MySQL Bugs: #10722: SELECT .. MAX(t1.b) .. GROUP BY t2.a .. ORDER BY t1.b should not use filesort

Bug #10722	SELECT .. MAX(t1.b) .. GROUP BY t2.a .. ORDER BY t1.b should not use filesort
Submitted:	18 May 2005 22:05	Modified:	19 Feb 2007 23:07
Reporter:	jocelyn fournier (Silver Quality Contributor)	Email Updates:
Status:	Closed	Impact on me:	None
Category:	MySQL Server: Optimizer	Severity:	S5 (Performance)
Version:	4.1.11	OS:	Linux (linux)
Assigned to:		CPU Architecture:	Any

Description:
Hi,

Let's create two tables :

DROP TABLE IF EXISTS t1;
CREATE TABLE t1 (a char(2), b int(2), PRIMARY KEY (a,b));
INSERT INTO t1 VALUES ('a',1),('a',2),('a',3);
DROP TABLE IF EXISTS t2;
CREATE TABLE t2 (a int(2), b int(2), PRIMARY KEY (b));
INSERT INTO t2 VALUES (1,1),(1,2),(2,3);

Now I want to retrieve all the t1.b field where t1.a matches 'a', and the t2.a associated.

SELECT t2.a,t1.b FROM t2,t1 WHERE t2.b=t1.b AND t1.a='a' ORDER BY t1.b DESC;
+------+---+
| a    | b |
+------+---+
|    2 | 3 |
|    1 | 2 |
|    1 | 1 |
+------+---+

Since t1 has an index on (a,b), the optimizer only needs the index file of t1, and no filesorting is needed since it retrieves the rows in the reverse order of the index.

EXPLAIN confirms this fact :

EXPLAIN SELECT t2.a,t1.b FROM t2,t1 WHERE t2.b=t1.b AND t1.a='a' ORDER BY t1.b DESC;
+----+-------------+-------+--------+---------------+---------+---------+-----------+------+--------------------------+
| id | select_type | table | type   | possible_keys | key     | key_len | ref       | rows | Extra                    |
+----+-------------+-------+--------+---------------+---------+---------+-----------+------+--------------------------+
|  1 | SIMPLE      | t1    | ref    | PRIMARY       | PRIMARY |       2 | const     |    2 | Using where; Using index |
|  1 | SIMPLE      | t2    | eq_ref | PRIMARY       | PRIMARY |       4 | test.t1.b |    1 |                          |
+----+-------------+-------+--------+---------------+---------+---------+-----------+------+--------------------------+
2 rows in set (0.00 sec)

Let's say now I still want the second column in the reverse index order, but I don't want any duplicate in the first column of this query.

SELECT t2.a,MAX(t1.b) FROM t2,t1 WHERE t2.b=t1.b AND t1.a='a' GROUP BY t2.a ORDER BY t1.b DESC;
+------+-----------+
| a    | MAX(t1.b) |
+------+-----------+
|    2 |         3 |
|    1 |         2 |
+------+-----------+
2 rows in set (0.00 sec)

this returns what I want, and shouldn't use any file sorting since results in the second column are still returned in the reverse index order.
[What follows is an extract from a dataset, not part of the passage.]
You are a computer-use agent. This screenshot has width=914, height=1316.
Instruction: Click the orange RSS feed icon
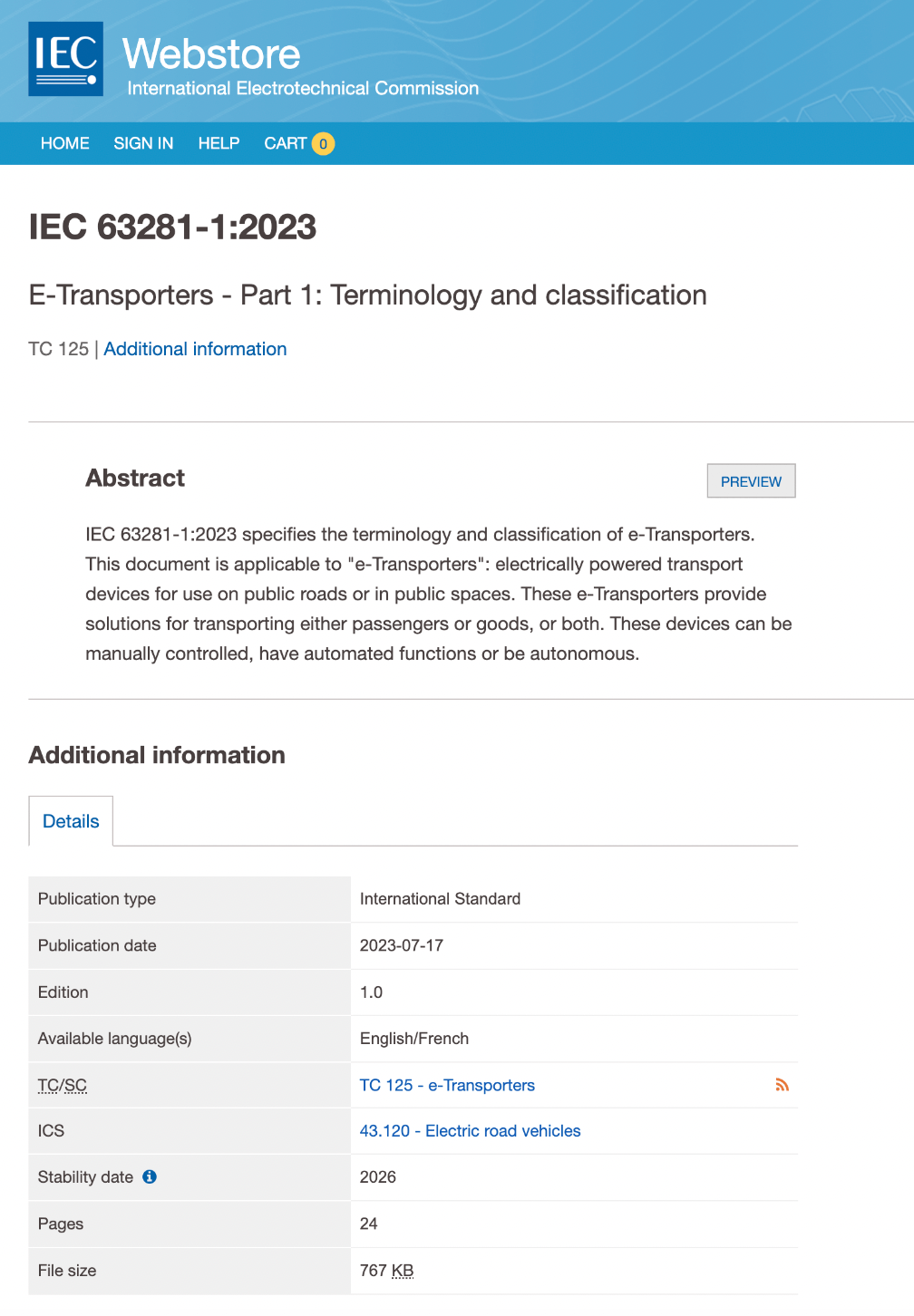782,1085
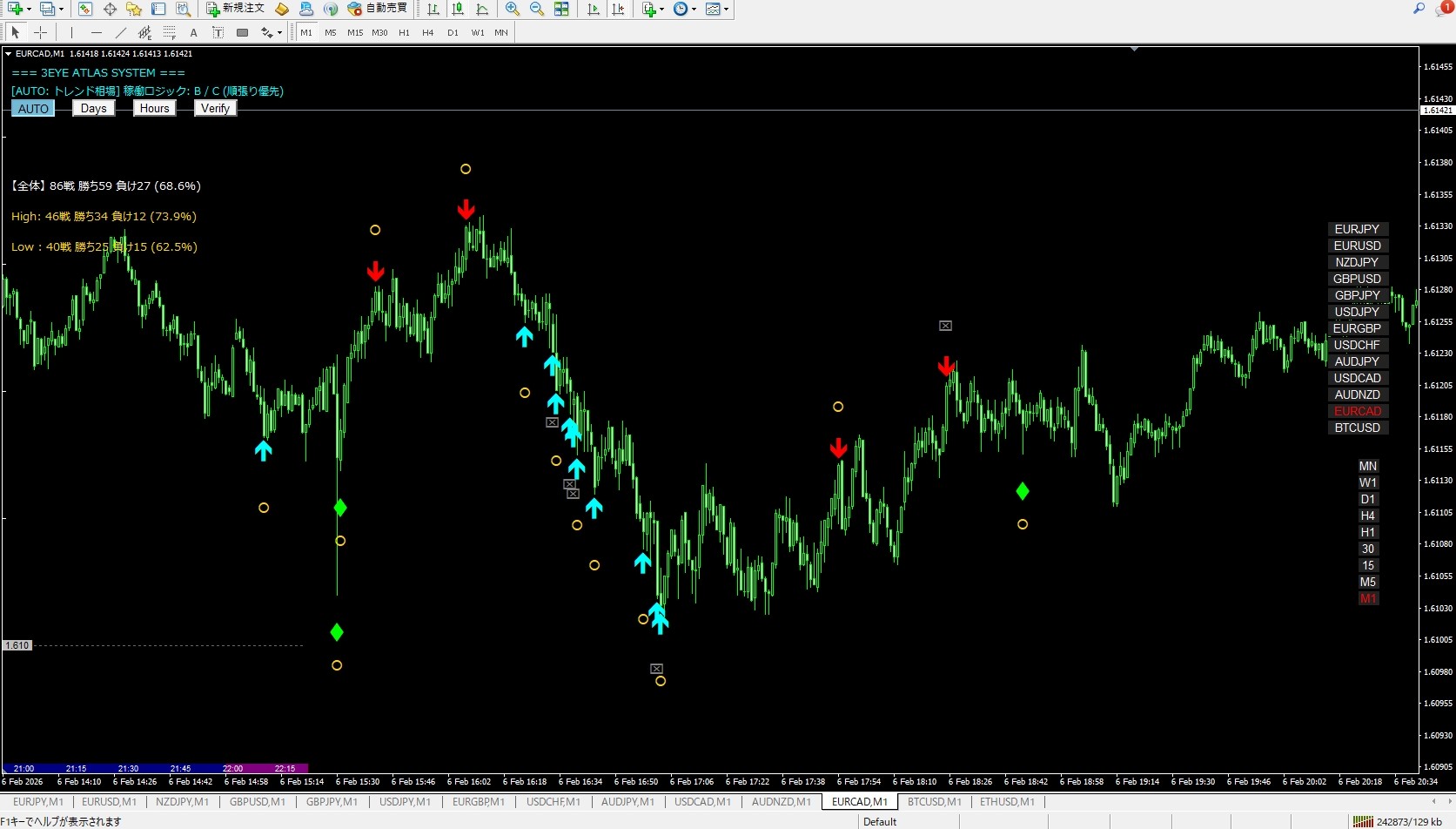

Unfortunately in this case, the GROUP BY order seems to take precedence over the ORDER BY internally and thus a filesort is needed. (I assume MySQL fetches all the rows, then do the GROUP BY in a temp table, and at the end do the ORDER BY using filesort).

EXPLAIN SELECT t2.a,MAX(t1.b) FROM t2,t1 WHERE t2.b=t1.b AND t1.a='a' GROUP BY t2.a ORDER BY t1.b DESC;
+----+-------------+-------+--------+---------------+---------+---------+-----------+------+-----------------------------------------------------------+
| id | select_type | table | type   | possible_keys | key     | key_len | ref       | rows | Extra                                                     |
+----+-------------+-------+--------+---------------+---------+---------+-----------+------+-----------------------------------------------------------+
|  1 | SIMPLE      | t1    | ref    | PRIMARY       | PRIMARY |       2 | const     |    2 | Using where; Using index; Using temporary; Using filesort |
|  1 | SIMPLE      | t2    | eq_ref | PRIMARY       | PRIMARY |       4 | test.t1.b |    1 |                                                           |
+----+-------------+-------+--------+---------------+---------+---------+-----------+------+-----------------------------------------------------------+
2 rows in set (0.01 sec)

Is it possible to have a little bit smarter behaviour of MySQL in such case, and detect since we want MAX(t1.b) ... ORDER BY t1.b DESC, no filesorting is needed ? (and same thing for MIN(t1.b) ... ORDER BY t1.b ASC) (I assume it would speed up things a lot, especially when combined with a LIMIT clause).

Thanks !
  Jocelyn

How to repeat:
DROP TABLE IF EXISTS t1;
CREATE TABLE t1 (a char(2), b int(2), PRIMARY KEY (a,b));
INSERT INTO t1 VALUES ('a',1),('a',2),('a',3);
DROP TABLE IF EXISTS t2;
CREATE TABLE t2 (a int(2), b int(2), PRIMARY KEY (b));
INSERT INTO t2 VALUES (1,1),(1,2),(2,3);
SELECT t2.a,t1.b FROM t2,t1 WHERE t2.b=t1.b AND t1.a='a' ORDER BY t1.b DESC;

EXPLAIN SELECT t2.a,t1.b FROM t2,t1 WHERE t2.b=t1.b AND t1.a='a' ORDER BY t1.b DESC;

SELECT t2.a,MAX(t1.b) FROM t2,t1 WHERE t2.b=t1.b AND t1.a='a' GROUP BY t2.a ORDER BY t1.b DESC;

EXPLAIN SELECT t2.a,MAX(t1.b) FROM t2,t1 WHERE t2.b=t1.b AND t1.a='a' GROUP BY t2.a ORDER BY t1.b DESC;

see http://dev.mysql.com/doc/mysql/en/group-by-hidden-fields.html

Hi !

Why is this related to group by hidden fields ?

Thanks,
  Jocelyn

Sorry, but you do not have any index on t2.a, and you have GROUP BY t2.a in your query. I do not see any way to avoid temporary table (and filesort) in this case. Please, check your test case.

Hi Valeriy,

Indeed you're right, the optimisation is not possible here.

Thanks,
  Jocelyn